Biochemical testing should be performed on all patients who display the classic paroxysmal triad. Incidentally found adrenal tumors (incidentalomas) also require a work-up for pheochromocytoma and other functioning adrenal neoplasms. Screening tests should be considered for patients with a history of hypertension that is extraordinarily labile or unresponsive to antihypertensive therapy, new-onset hypertension during pregnancy or childhood, or a family history of pheochromocytoma or syndromes associated with pheochromocytoma (as discussed earlier). Biochemical testing should always precede localization studies.

Once pheochromocytoma is suspected, biochemical tests are used to establish the diagnosis. Fine-needle aspiration (FNA) biopsy has no role in this setting and should not be attempted for adrenal neoplasms unless pheochromocytoma has been ruled out. FNA cannot distinguish benign from malignant pheochromocytoma. This practice is very hazardous and should be strongly discouraged because it may precipitate a potentially fatal hypertensive crisis.[11] The proper sequence of tests should be history and physical exam followed by biochemical confirmatory testing, pharmacologic adrenergic blockade, and subsequent localization.

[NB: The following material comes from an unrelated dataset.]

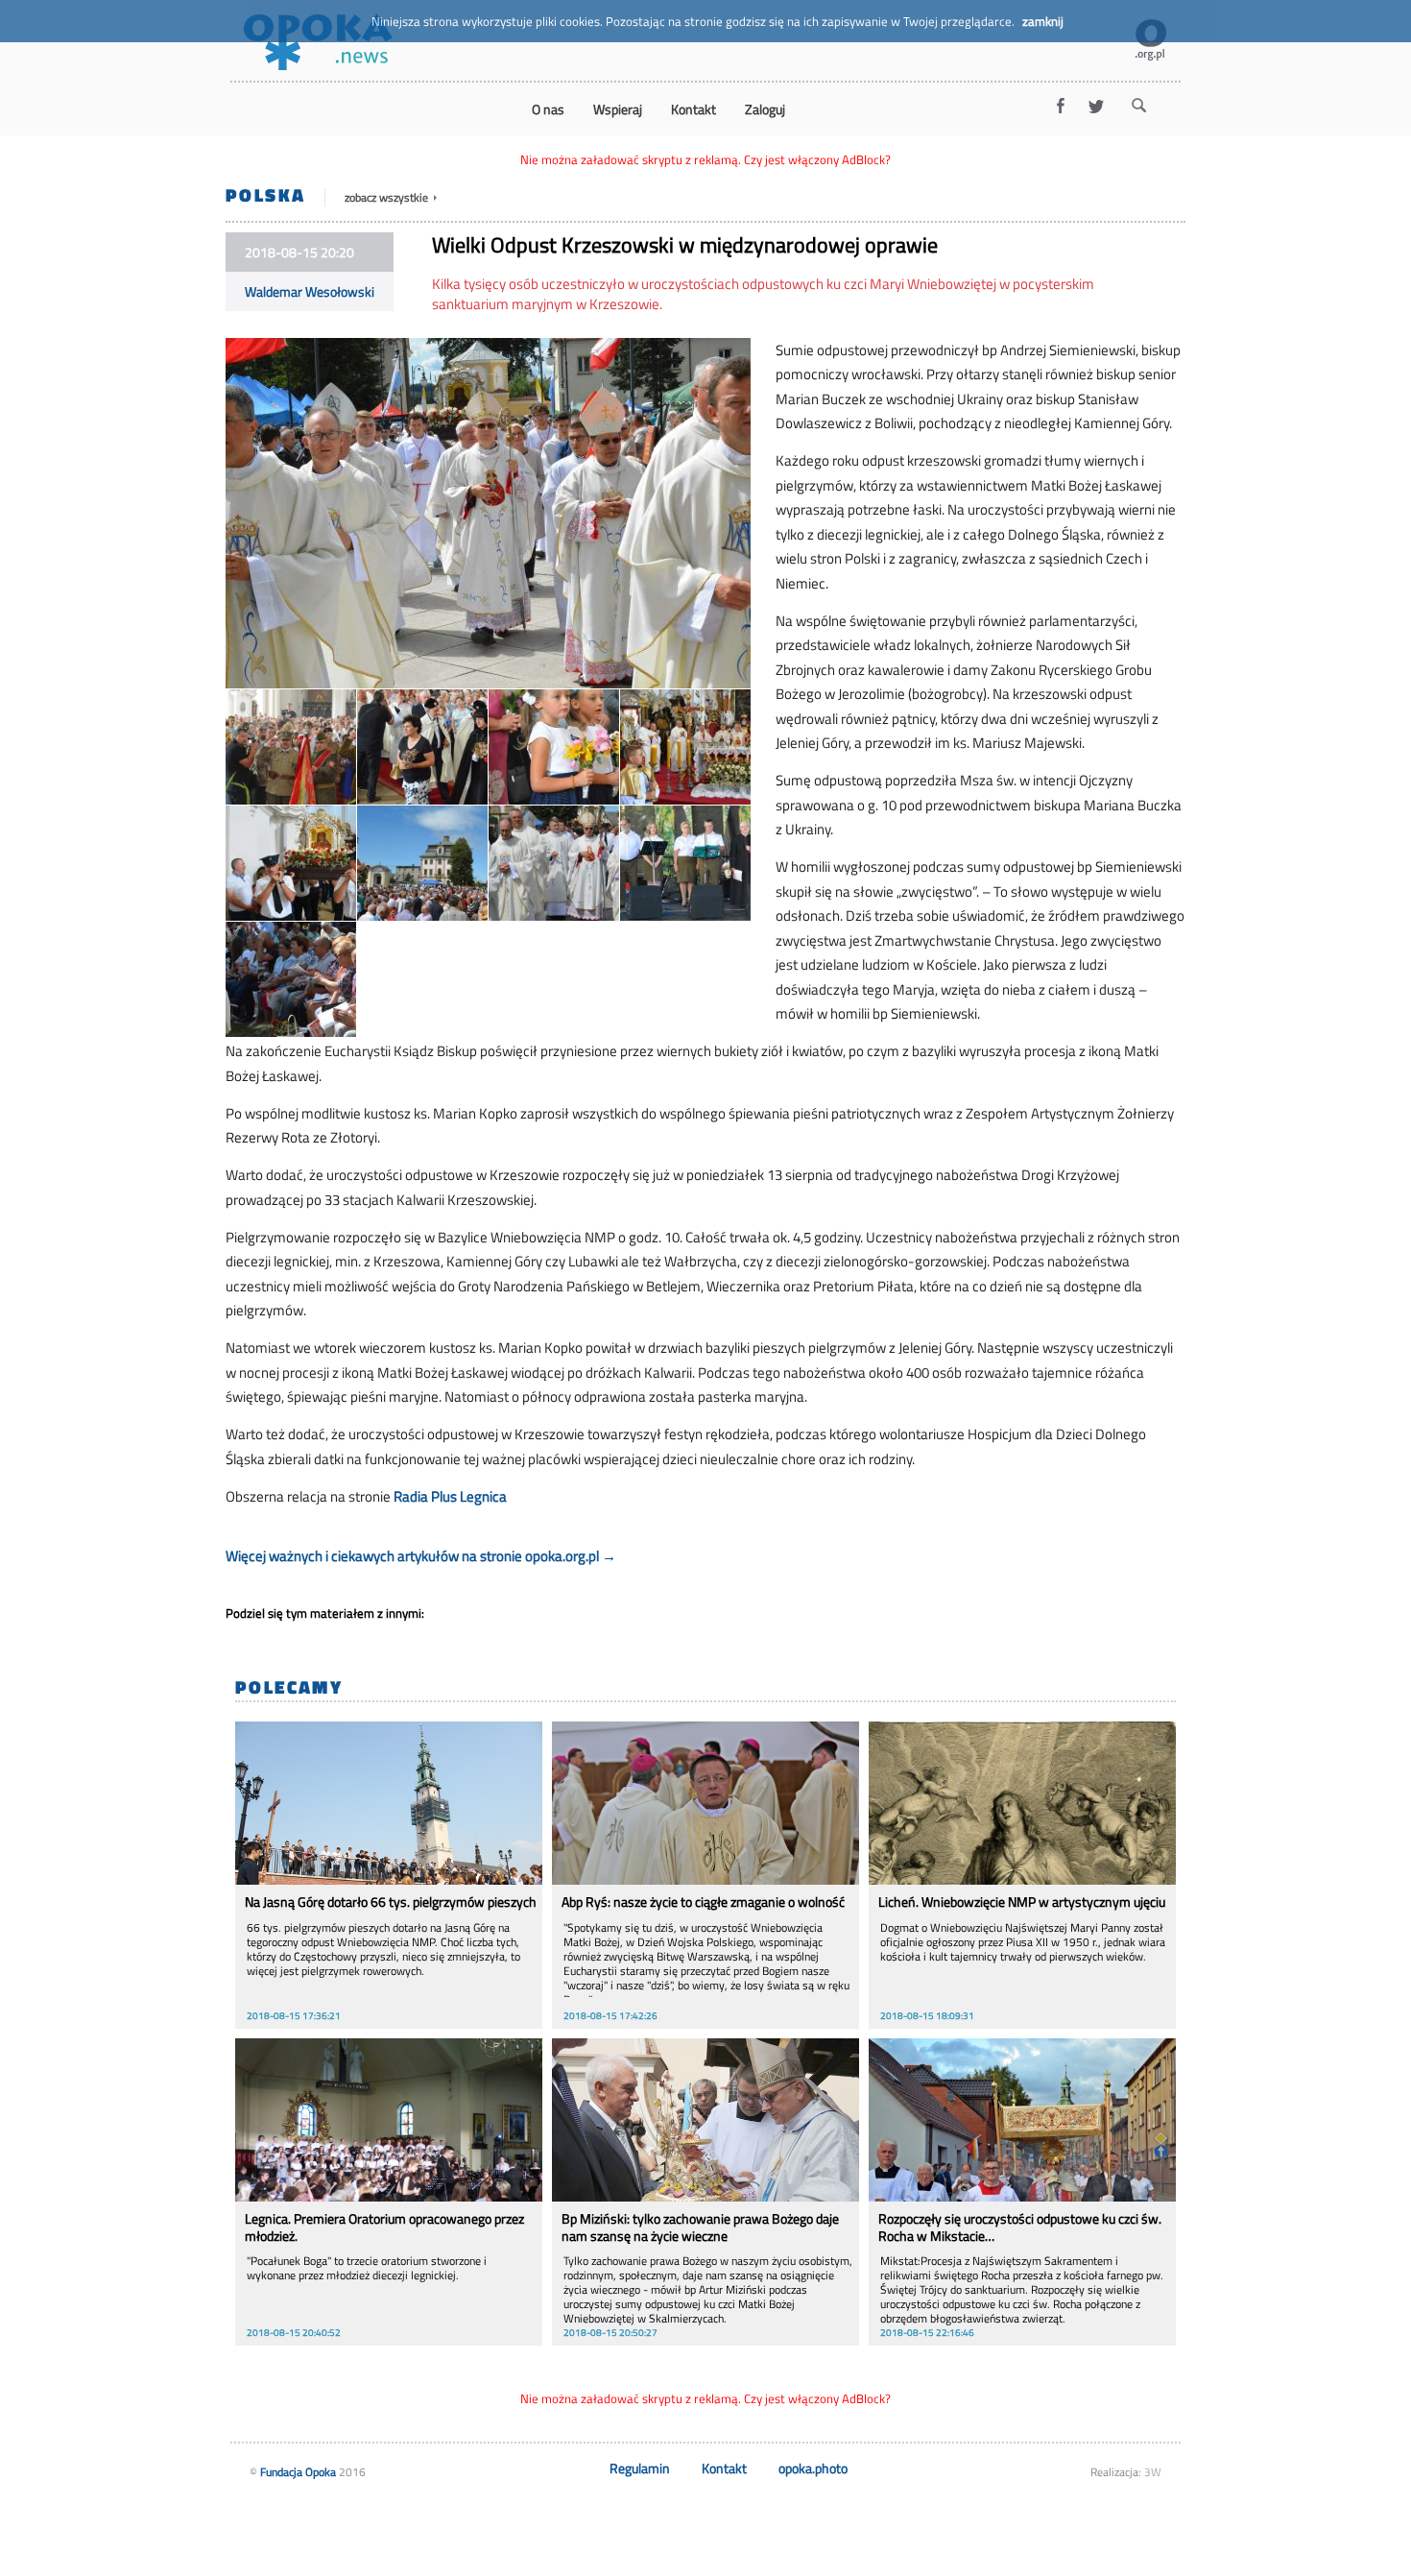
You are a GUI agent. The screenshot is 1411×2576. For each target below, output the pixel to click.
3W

There is no consensus on the best test for screening and diagnosis. The combination of 24-hour urinary vanillylmandelic acid (VMA) test and metanephrines has historically been used in many institutions.[12] When either test is abnormal, the addition of confirmatory 24-hour fractionated urinary catecholamines should yield an accuracy of approximately 98%.[12,13] A large number of disease states and dietary or pharmacologic substances can interfere with these biochemical studies. More detailed texts on the subject should be consulted for a complete discussion of factors leading to a misleading biochemical test for pheochromocytoma.[14] Most patients with true pheochromocytoma have urinary catecholamine levels that are two to three times higher than the upper limit of the normal reference range. In the case of equivocal results, the clonidine(Drug information on clonidine) suppression test may help make the diagnosis.